E-learning recommender system dataset

Data Brief. 2023 Feb 1:47:108942. doi: 10.1016/j.dib.2023.108942. eCollection 2023 Apr.

Abstract

Mandarine Academy is an Ed-Tech company that specializes in innovative corporate training techniques such as personalized Massive Open Online Courses (MOOCs), web conferences, etc. With more than 550K users spread across 100 active e-learning platforms. The company creates online pedagogical content (videos, quizzes, documents, etc.) on daily basis to support the digitization of work environments and to keep up with current trends. Mandarine Academy provided us with access to Mooc.office365-training.com. A publicly available MOOC in both French and English versions to conduct research on recommender systems in online learning environments. Mandarine Academy collects user feedback using two types of ratings: Explicit (Like Button, Social share, Bookmarks), and Implicit (Watch Time, Page View). Unfortunately, explicit ratings are underutilized. Most users avoid the burden of stating their preferences explicitly. To address this, we shift our attention to implicit interactions, which generate more data that can be significant in some cases. Implicit Ratings are what constitute Mandarine Academy Recommender System (MARS) Dataset. We believe that the degree of viewing has an impact on the overall impression, for this reason, we applied changes to the implicit data and made a part of it similar to the explicit rating format found in other known datasets (e.g., Movielens). This paper presents two real-world dataset variations that consist of 89,000 explicit ratings and 276,000 implicit ratings.

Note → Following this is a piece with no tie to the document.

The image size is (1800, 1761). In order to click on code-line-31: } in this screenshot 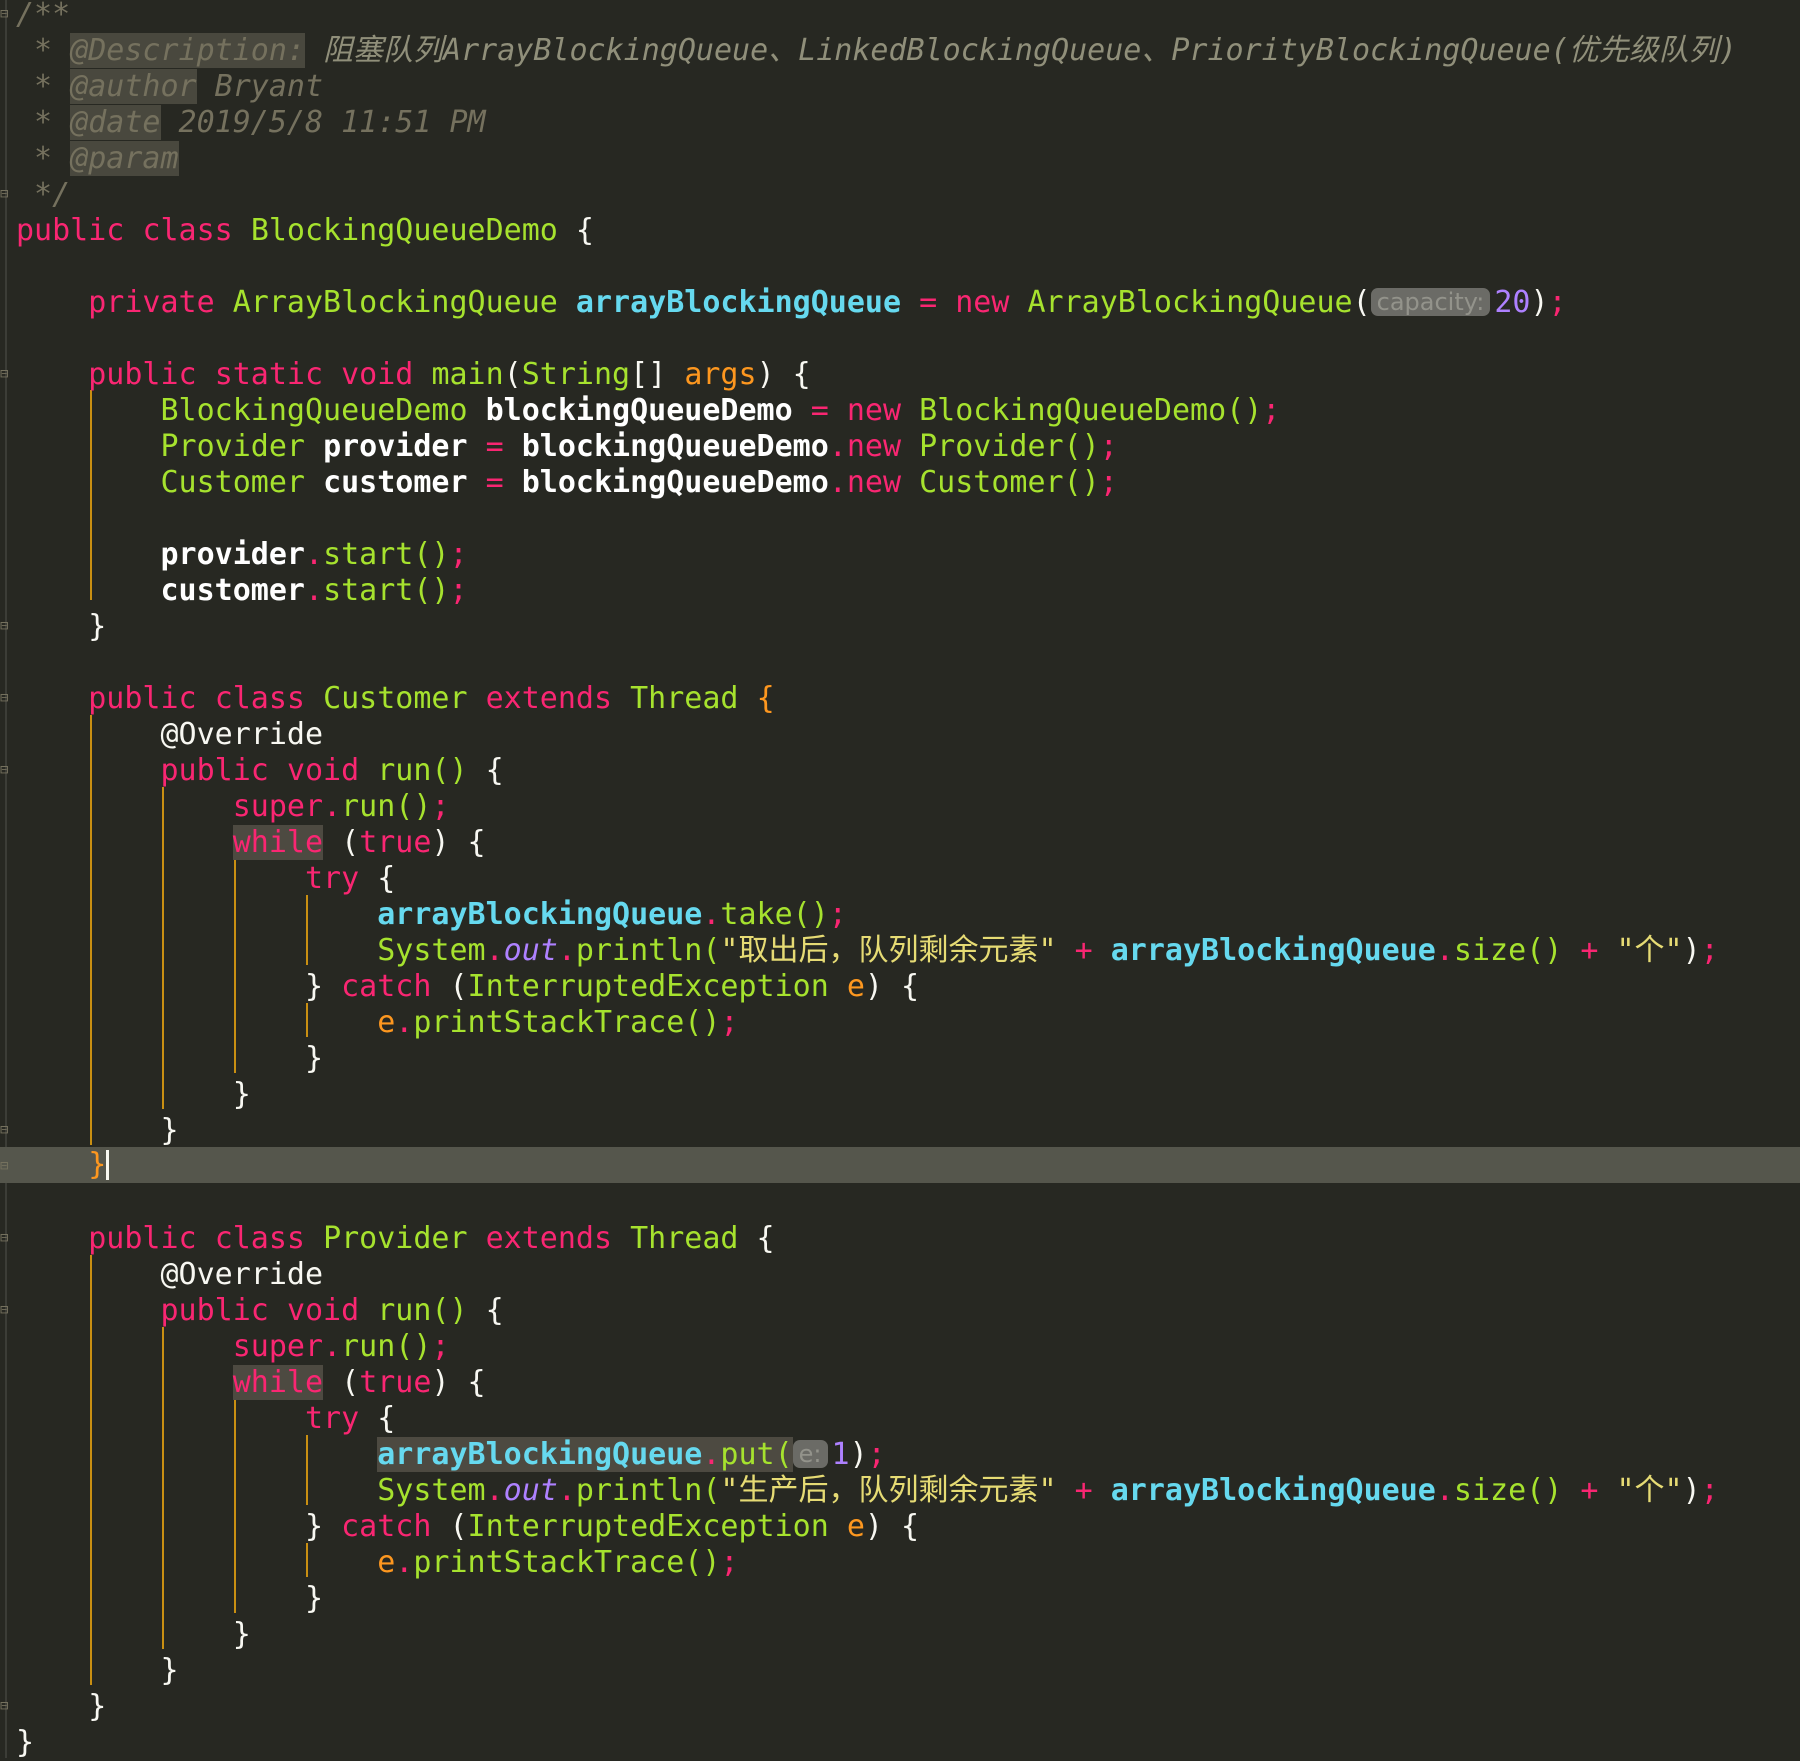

Data was collected starting early 2016 until late 2021. Chosen users had rated at least one item. To protect their privacy, sensitive information has been removed. To the best of our knowledge, this is the first publicly available real-world dataset of E-Learning recommendations in both French and English with mixed ratings (implicit and explicit), allowing the research community to focus on pre-and post-COVID-19 behavior in online learning.

Keywords: Collaborative filtering; E-Learning; Explicit ratings; Implicit ratings; MOOC; Recommender systems.